BookmarkSubscribeRSS Feed
ybz12003
Rhodochrosite | Level 12

Hi experts,

 

I would like to remove the PROC SORT steps below to eliminate my run time in SAS; the three sorting steps take hours and hours to complete with humongous datasets, test1 and test2.   PROC SQL might be one way to approach this cause it doesn't need to sort to merge.  Please let me know if there is any alternative path to get the result.  Thank you.

 

proc sort data=Test1 tagsort; by specimentype; 
proc sort data=Test2 out=spec_delete (where=(Keep_spec="No"))tagsort; by specimentype;
proc sort data=Test2 out=spec_keep (where=(Keep_spec="Yes"))tagsort; by specimentype;
quit;

data x1_spec spec_new other_spec;
	merge Test1 (in=a) spec_delete (in=b) spec_keep (in=c);
	by specimentype;

	if (a=1 and b=1) or (a=0 and (b=1 or c=1)) or specimentype = " " then delete; 
	else if a=1 and c=1 then output x1_spec;
	else if a=1 /*and b=0 and c=0*/ then output spec_new;
	else output other_spec;

run;
4 REPLIES 4
Patrick
Opal | Level 21

SQL will sort implicitly for joins and though won't perform better but depending on your SQL potentially even worse.

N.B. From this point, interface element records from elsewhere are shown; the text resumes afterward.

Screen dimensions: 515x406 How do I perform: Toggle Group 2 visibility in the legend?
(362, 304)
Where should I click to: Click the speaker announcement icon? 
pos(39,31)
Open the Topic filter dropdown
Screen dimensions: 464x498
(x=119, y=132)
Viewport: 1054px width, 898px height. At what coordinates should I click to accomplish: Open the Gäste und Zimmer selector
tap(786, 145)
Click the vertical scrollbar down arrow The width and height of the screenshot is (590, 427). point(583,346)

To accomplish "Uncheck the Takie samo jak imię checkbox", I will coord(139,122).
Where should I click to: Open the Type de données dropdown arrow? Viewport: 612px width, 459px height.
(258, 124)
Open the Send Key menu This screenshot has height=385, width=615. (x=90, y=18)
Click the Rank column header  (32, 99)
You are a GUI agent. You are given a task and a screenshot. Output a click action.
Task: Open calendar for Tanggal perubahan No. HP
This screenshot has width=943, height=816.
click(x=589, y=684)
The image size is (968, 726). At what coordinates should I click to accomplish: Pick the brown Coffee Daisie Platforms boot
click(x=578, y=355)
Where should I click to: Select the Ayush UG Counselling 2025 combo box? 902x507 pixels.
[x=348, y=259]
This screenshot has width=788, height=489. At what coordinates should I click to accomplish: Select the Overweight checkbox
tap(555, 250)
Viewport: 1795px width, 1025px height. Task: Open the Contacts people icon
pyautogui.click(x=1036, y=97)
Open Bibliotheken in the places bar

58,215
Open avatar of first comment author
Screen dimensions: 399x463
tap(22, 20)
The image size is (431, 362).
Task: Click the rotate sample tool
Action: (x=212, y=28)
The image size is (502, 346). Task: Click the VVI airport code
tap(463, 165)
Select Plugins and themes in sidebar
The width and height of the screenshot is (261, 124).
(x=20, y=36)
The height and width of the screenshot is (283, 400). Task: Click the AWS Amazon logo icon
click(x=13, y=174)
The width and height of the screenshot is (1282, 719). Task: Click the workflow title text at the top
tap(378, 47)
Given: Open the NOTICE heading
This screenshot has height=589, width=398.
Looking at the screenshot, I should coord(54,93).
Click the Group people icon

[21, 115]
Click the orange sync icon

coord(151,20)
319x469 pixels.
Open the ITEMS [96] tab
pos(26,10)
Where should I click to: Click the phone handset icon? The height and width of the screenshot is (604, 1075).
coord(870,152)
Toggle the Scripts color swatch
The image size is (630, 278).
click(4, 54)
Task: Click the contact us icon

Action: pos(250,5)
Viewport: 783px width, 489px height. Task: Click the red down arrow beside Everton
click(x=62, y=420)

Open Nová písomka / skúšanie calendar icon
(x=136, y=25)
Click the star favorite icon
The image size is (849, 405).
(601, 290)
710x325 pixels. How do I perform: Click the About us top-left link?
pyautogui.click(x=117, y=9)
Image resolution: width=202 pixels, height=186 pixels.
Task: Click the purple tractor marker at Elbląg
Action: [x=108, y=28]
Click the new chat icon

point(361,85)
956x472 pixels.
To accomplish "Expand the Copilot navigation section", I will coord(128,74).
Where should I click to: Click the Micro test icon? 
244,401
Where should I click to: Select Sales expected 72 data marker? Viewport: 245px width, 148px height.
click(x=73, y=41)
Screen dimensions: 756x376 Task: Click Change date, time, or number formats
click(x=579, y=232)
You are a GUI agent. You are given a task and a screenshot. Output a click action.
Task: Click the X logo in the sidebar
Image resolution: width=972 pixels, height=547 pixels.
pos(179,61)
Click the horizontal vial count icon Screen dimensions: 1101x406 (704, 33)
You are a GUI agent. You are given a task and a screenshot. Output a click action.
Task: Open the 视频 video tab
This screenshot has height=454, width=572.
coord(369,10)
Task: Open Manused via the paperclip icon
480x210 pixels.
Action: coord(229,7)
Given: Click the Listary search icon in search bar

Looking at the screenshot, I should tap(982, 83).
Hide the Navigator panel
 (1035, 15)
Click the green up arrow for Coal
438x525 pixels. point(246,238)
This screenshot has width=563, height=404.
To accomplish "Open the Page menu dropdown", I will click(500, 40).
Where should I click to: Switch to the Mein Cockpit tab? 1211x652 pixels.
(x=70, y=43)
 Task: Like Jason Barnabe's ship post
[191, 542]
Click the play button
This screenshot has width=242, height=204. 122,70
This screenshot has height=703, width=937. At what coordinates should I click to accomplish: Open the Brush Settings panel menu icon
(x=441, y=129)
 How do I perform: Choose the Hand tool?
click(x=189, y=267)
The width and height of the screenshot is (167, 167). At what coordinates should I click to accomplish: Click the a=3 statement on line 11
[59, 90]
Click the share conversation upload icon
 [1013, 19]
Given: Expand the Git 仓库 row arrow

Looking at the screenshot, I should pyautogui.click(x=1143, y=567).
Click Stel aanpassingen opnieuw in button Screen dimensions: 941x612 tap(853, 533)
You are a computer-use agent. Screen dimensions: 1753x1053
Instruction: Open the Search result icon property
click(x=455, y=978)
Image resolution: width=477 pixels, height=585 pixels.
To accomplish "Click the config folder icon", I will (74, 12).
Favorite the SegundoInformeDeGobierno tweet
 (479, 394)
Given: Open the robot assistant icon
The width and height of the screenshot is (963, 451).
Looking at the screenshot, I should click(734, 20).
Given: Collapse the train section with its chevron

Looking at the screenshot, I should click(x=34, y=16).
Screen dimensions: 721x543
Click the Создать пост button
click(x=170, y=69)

There is certainly no need to sort your table Test2 twice. But it would be worth to have the where clause with the exclusion (specimentype ne " ") on the source and not the target table prior to sorting.

Not sure that tagsort will improve things but make sure the sort is multithreaded.

 

What really avoids any sorting are data step hash lookups. What are the volumes of your tables Test1 and Test2? and what's the relationship between the tables when joined over key specimentype (1:1, 1:m)?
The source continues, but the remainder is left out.